WHAT THE TASK ASKS: For the listing below, work out the number of lines that hold "will" and return that number alone.

DATA TO USE:
────────────────

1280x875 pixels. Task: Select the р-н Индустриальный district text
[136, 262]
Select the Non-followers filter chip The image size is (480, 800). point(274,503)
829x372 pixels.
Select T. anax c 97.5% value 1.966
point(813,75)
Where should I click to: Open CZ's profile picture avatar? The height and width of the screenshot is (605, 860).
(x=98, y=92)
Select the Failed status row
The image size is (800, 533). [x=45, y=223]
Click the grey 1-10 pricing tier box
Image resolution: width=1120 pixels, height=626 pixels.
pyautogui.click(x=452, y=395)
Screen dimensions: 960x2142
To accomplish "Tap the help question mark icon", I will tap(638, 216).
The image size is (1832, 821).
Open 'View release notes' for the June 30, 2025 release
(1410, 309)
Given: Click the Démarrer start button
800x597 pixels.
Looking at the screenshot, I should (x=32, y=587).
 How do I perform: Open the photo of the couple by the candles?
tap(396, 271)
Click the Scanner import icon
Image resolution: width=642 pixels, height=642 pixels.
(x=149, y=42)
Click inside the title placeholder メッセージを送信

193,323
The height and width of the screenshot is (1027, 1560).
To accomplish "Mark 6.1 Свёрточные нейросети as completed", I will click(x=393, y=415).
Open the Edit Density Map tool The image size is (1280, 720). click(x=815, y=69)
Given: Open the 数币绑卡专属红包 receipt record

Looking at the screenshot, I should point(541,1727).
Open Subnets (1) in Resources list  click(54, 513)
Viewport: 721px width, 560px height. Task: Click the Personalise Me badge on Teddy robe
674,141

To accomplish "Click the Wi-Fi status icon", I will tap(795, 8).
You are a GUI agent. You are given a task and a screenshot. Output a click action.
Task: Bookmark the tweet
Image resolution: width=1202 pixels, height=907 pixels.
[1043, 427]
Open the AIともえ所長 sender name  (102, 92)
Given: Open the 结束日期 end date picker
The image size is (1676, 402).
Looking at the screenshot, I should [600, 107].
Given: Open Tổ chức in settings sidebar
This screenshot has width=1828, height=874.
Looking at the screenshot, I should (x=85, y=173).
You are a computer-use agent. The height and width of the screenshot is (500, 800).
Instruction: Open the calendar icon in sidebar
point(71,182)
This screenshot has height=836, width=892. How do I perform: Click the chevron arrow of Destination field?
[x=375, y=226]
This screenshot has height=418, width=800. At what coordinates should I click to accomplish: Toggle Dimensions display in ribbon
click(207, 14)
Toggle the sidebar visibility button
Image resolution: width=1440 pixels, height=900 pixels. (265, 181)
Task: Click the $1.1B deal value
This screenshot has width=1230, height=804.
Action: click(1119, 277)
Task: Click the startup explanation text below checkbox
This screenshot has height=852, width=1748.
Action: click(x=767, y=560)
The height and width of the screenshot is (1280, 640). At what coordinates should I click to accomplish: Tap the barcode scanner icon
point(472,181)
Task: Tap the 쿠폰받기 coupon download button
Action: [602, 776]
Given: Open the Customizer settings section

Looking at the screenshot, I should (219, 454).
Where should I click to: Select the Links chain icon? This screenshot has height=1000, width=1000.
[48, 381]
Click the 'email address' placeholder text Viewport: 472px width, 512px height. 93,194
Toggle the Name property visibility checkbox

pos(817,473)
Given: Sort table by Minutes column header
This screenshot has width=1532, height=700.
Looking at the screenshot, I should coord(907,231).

────────────────

ANSWER SECTION: 3